**EXERCISE AIM:**
Start the copy at the line holding "The width and" and continue it exactly through the last line of the entries, leaving out pictures and anything else.
INFORMATION PROVIDED Block Start
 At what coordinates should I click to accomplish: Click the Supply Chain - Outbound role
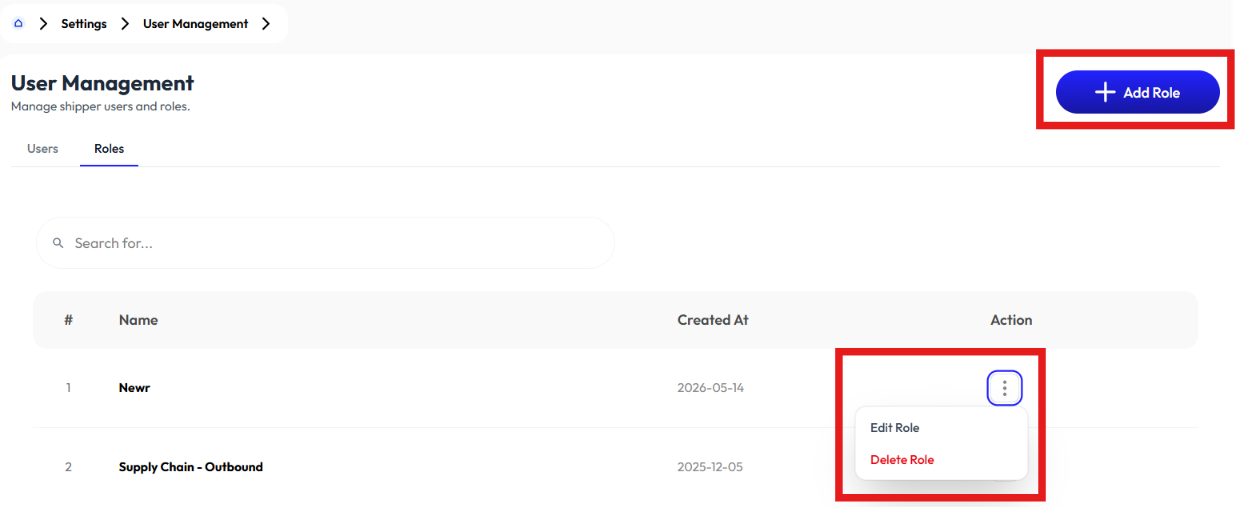pyautogui.click(x=191, y=467)
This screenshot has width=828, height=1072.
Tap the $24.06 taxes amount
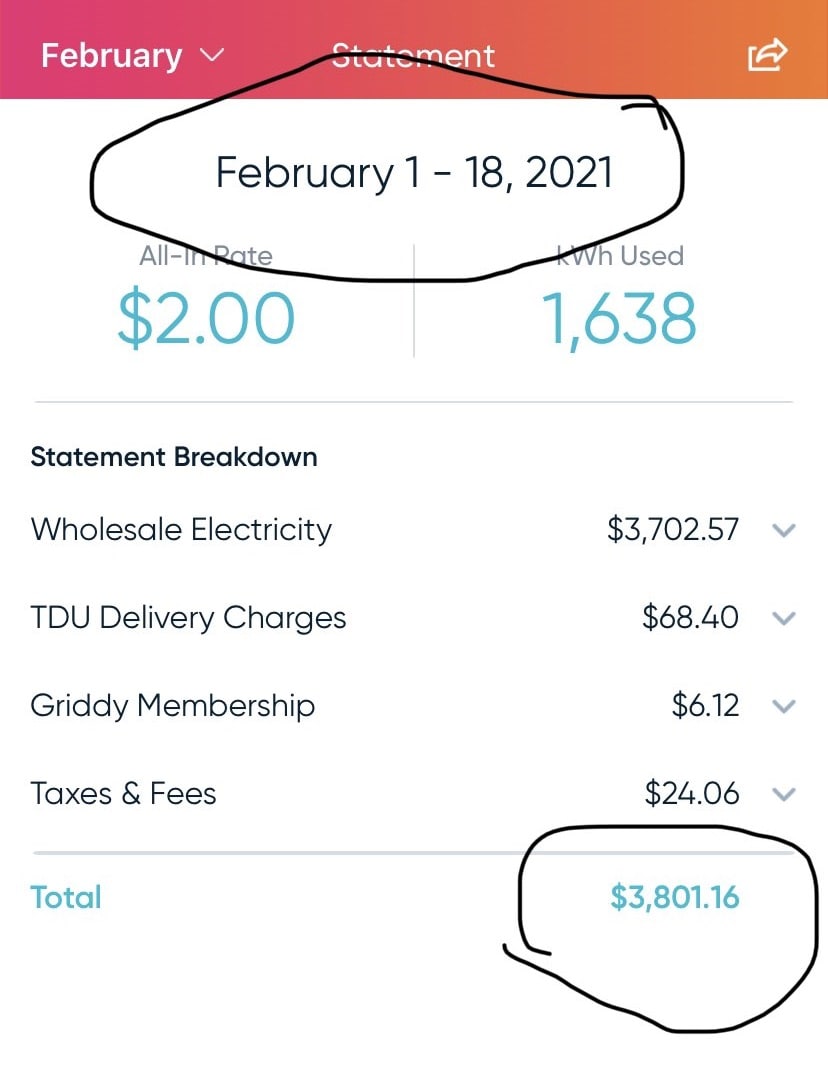pos(692,793)
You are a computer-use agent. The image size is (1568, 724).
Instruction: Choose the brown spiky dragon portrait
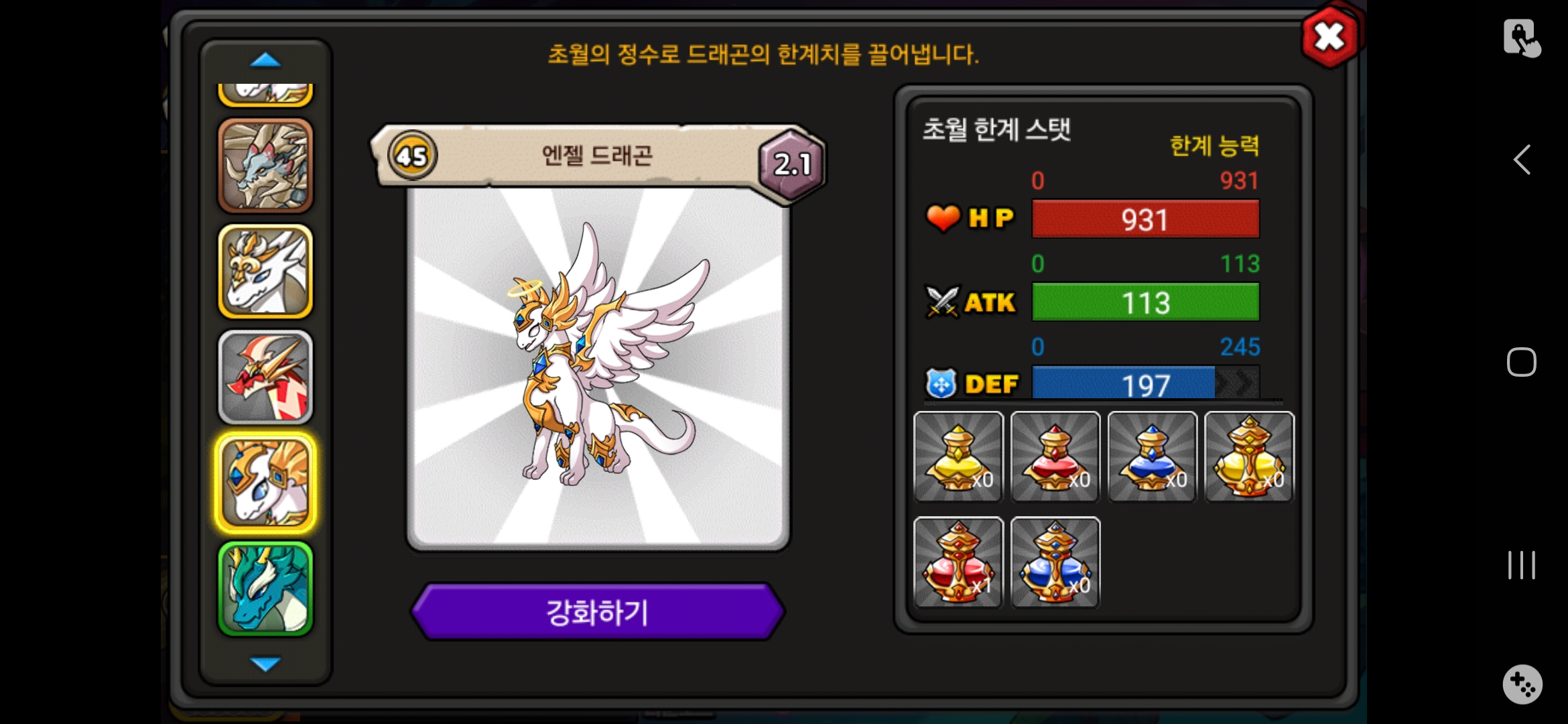coord(265,166)
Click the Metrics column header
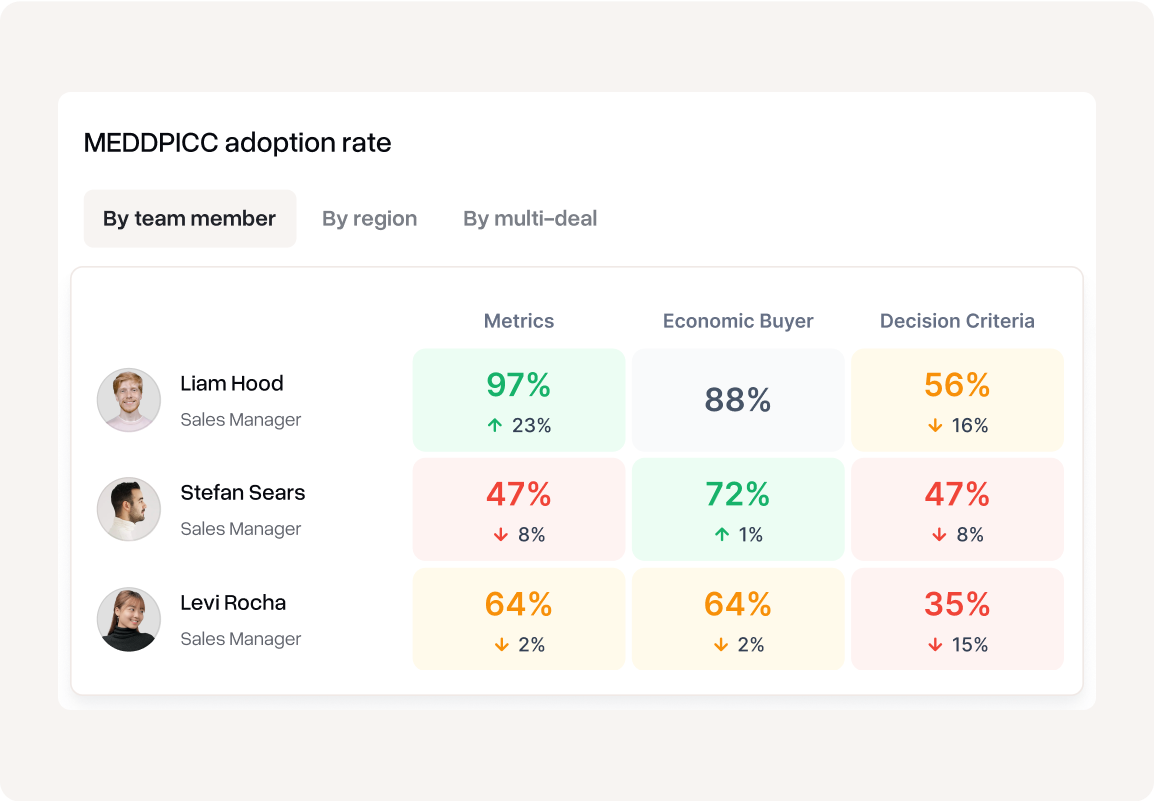 518,321
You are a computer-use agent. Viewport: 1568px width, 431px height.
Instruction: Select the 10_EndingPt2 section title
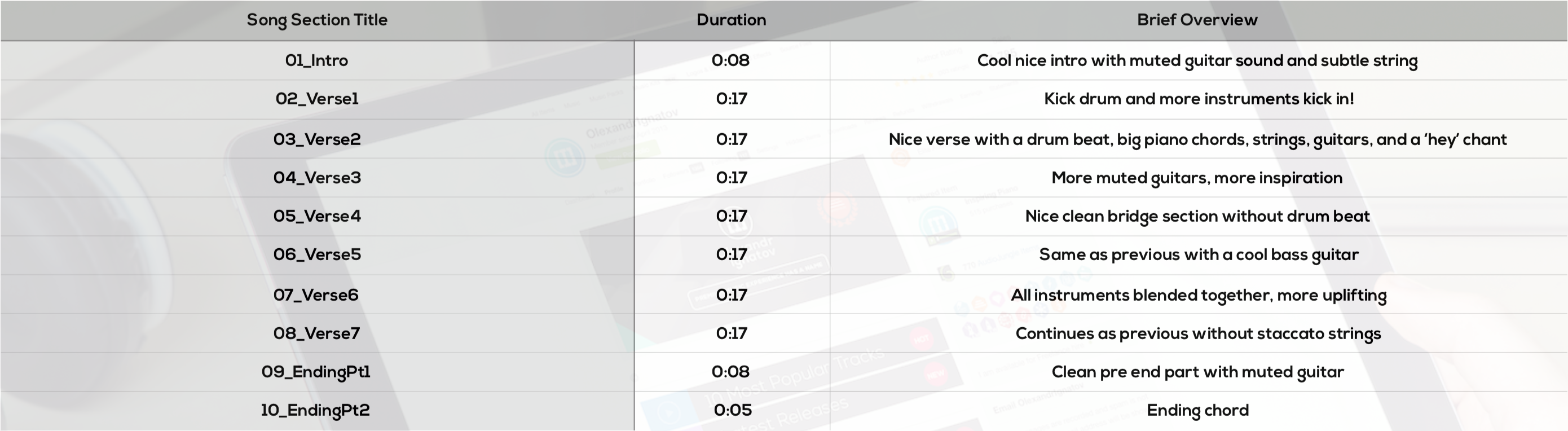pyautogui.click(x=315, y=410)
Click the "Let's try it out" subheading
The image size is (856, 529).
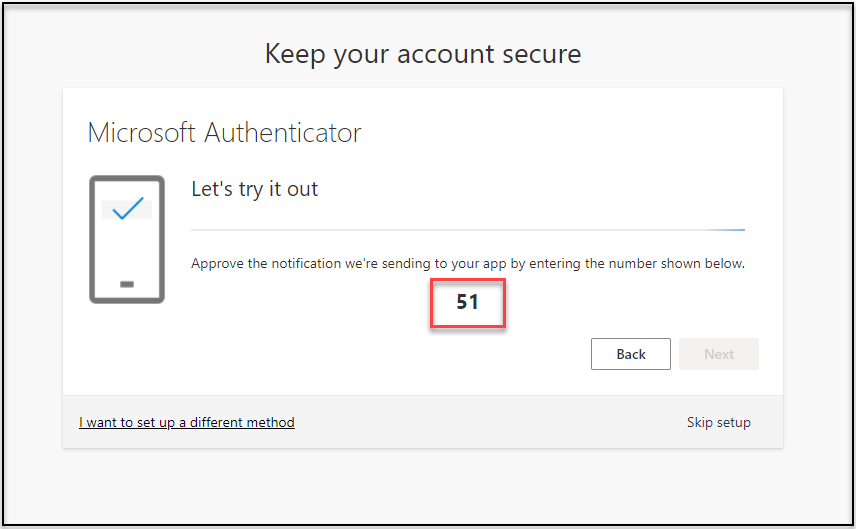tap(254, 188)
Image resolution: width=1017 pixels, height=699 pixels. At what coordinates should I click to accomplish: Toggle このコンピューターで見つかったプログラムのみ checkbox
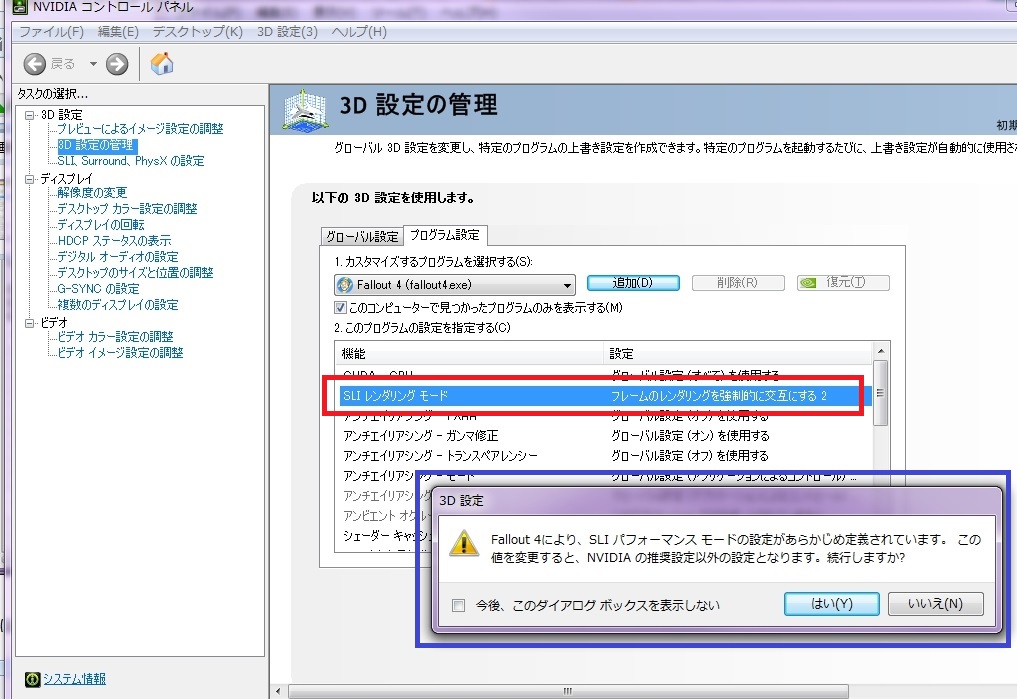pyautogui.click(x=340, y=307)
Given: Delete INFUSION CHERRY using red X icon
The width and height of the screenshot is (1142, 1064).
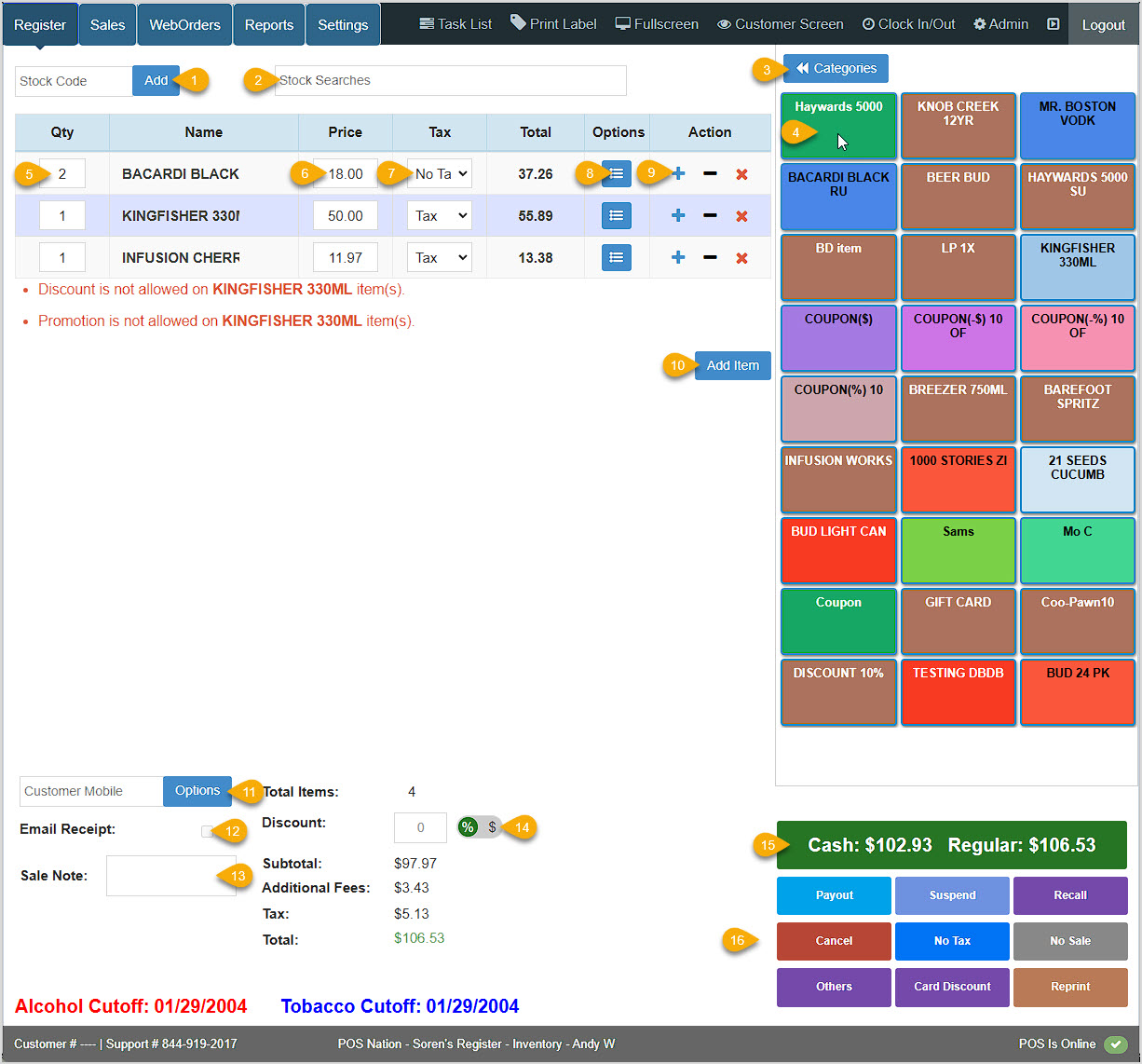Looking at the screenshot, I should (x=742, y=257).
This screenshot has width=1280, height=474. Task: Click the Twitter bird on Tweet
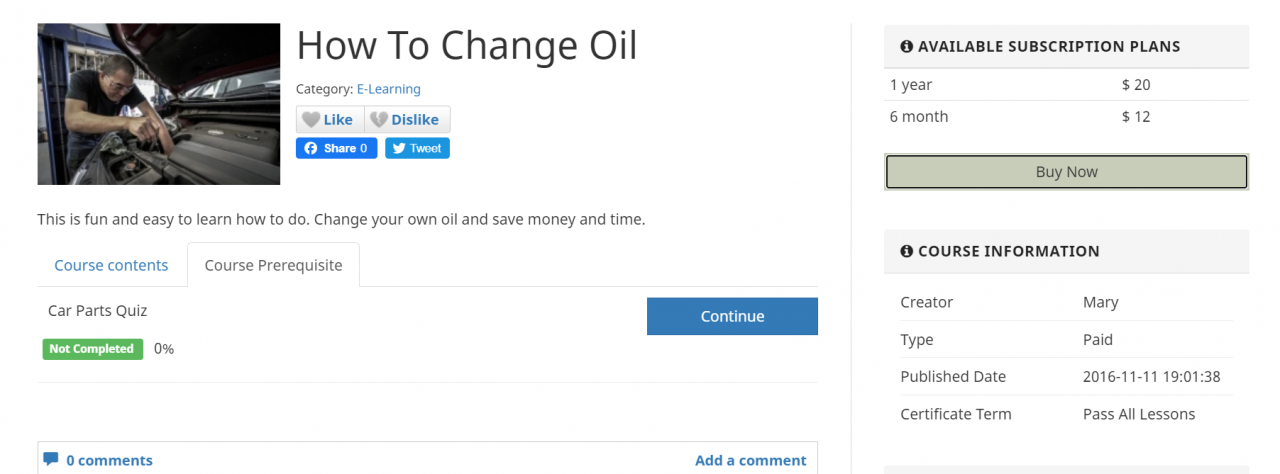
INFORMATION PROVIDED Block End
**EXERCISE RESULT:**
The width and height of the screenshot is (1142, 1064).
Looking at the screenshot, I should (x=742, y=257).
This screenshot has width=1280, height=474. Task: Click the Twitter bird on Tweet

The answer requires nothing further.